LOS ANGELES—Global luxury home sales cooled off in 2016 for the second consecutive year, even with a record number of homes selling for more than US$100 million.
A report released on May 10 by Christie’s International Real Estate shows that sales of homes priced at US$1 million or more edged up about 1 percent worldwide last year.
That represents a sharp slowdown from 2015, when luxury home sales climbed 8 percent, and from 2014, when sales vaulted 16 percent.
However, Toronto led a separate gauge of the hottest luxury markets, or those where the pace of sales was strongest, reflecting heightened demand. Its luxury home sales were nearly double what they were in 2015.
Low inventory and price increases spurred urgency among buyers. Luxury homes in Toronto took an average of 17 days to sell last year, down from 28 days the year before. That was the fastest sales pace of any market.
Rounding out the top five hottest luxury markets are Victoria; San Francisco; Austin, Texas; and, Charleston, S.C.
And for the first time, 10 homes sold for more than $100 million each. The priciest sale, a mansion located in The Peak neighbourhood in Hong Kong, fetched more than $270 million.
The Playboy Mansion was also among the priciest homes to sell last year, bringing in $105 million. The home, which is located on a five-acre estate in Los Angeles where countless celebrity-laden parties have raged, was originally bought in 1971 by Hugh Hefner for $1.05 million.
“The surprise in 2016 is the number of $100 million-plus homes sold,” said Dan Conn, Christie’s chief executive. “You saw the $100-million mark be crossed for the first time in China, which you would not have predicted, certainly before 1978.”
The luxury brokerage based its report on an analysis of sales data and other factors for homes that sold for $1 million or more in 101 markets worldwide. Private luxury home sales were not included in the analysis.
Even as the global economy strengthened and stock markets climbed to new highs, sales were likely held back as wealthy buyers and sellers opted to take wait-and-see approach to the geopolitical uncertainty that shaped much of 2016, including Britain’s vote to leave the European Union, new restrictions on Chinese capital outflows, the U.S. presidential election and Russian sanctions.

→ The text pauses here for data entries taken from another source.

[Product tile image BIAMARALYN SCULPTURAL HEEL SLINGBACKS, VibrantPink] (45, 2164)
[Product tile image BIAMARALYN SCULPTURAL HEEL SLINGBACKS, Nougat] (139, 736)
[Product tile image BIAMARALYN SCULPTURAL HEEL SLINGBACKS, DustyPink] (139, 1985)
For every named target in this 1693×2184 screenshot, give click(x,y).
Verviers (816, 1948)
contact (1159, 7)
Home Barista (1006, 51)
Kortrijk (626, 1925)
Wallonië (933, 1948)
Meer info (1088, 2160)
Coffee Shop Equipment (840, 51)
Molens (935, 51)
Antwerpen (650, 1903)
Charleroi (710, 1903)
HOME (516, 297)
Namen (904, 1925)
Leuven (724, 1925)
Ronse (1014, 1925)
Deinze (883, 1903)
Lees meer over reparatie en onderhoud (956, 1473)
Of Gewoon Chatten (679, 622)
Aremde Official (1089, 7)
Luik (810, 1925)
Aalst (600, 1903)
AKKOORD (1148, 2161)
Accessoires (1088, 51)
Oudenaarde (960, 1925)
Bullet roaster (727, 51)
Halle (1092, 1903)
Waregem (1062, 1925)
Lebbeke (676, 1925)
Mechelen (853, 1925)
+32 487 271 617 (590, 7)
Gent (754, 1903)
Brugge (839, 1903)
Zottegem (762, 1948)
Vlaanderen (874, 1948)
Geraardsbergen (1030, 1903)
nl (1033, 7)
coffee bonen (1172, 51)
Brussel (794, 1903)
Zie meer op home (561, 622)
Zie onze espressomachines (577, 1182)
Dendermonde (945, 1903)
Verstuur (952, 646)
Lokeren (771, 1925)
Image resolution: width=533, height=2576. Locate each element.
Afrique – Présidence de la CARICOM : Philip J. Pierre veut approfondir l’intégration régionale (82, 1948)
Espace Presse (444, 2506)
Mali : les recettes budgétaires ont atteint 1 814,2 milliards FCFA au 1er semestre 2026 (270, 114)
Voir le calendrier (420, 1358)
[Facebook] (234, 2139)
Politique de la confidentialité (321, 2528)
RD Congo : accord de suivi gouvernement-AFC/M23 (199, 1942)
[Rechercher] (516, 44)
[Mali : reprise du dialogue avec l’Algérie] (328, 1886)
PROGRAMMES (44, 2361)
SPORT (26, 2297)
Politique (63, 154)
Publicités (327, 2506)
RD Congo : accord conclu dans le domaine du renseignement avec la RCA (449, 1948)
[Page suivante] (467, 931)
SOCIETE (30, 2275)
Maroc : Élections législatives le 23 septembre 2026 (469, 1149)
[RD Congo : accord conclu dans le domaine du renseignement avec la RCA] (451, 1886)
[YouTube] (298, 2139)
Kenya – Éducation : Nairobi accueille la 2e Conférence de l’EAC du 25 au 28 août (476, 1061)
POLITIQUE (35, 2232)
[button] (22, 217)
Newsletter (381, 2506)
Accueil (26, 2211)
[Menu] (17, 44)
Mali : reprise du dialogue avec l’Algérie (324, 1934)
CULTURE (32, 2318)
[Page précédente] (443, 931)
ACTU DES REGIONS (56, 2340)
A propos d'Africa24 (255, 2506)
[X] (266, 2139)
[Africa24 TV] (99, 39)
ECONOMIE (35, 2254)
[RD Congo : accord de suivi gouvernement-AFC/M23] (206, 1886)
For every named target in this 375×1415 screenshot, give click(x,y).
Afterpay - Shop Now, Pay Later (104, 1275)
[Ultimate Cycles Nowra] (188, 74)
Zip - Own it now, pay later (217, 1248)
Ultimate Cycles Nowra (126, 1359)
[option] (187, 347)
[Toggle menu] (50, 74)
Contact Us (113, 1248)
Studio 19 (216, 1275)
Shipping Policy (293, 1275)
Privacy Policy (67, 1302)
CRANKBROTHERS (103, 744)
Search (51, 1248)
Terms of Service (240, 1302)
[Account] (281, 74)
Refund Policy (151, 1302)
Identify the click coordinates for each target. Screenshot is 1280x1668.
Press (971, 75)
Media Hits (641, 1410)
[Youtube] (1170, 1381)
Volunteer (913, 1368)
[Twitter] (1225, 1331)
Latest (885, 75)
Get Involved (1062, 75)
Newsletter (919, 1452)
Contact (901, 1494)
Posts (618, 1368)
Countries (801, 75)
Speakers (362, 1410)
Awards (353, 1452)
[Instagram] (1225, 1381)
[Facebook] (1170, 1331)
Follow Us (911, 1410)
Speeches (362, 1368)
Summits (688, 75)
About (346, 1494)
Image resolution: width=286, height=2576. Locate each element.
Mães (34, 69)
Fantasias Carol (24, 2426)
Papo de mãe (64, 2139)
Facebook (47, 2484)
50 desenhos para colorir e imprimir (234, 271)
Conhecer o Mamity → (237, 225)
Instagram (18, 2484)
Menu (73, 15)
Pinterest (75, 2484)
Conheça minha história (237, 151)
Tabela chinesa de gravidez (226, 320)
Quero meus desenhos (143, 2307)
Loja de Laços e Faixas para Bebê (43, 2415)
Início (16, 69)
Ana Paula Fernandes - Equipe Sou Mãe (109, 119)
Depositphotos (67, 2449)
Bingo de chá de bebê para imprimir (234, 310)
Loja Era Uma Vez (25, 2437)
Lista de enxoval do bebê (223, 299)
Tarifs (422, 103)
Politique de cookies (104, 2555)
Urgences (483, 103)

“If you look at some of the markets where there was uncertainty, it had an impact,” Conn said. “People could afford to wait in the U.K. because there was uncertainty and prices have softened over the last couple of years.”
Luxury home sales sank 67 percent in the U.K. from a year earlier, while sales slipped 4 percent in the United States and slid 29 percent in markets in the Asia-Pacific region. In contrast, sales climbed 20 percent in Europe and 44 percent in Canada.
Another sign that luxury home sales cooled last year: Homes took longer to sell than in 2015. Luxury homes spent an average of 220 days on the market before they sold, Christie’s said. That’s up 13 percent from 195 days in 2015.
Too much inventory and sluggish sales wasn’t a problem in Hong Kong, which topped Christie’s index of top luxury property markets with sales that included four homes that sold for more than $100 million each. The city now has the most homes for sale at $20 million or higher.
Sales prices rose in more than half of the markets in Christie’s report. Toronto posted the biggest gain, 20 percent. Prices were flat in 26 percent of the markets. Another 21 percent of the markets posted declines in prices.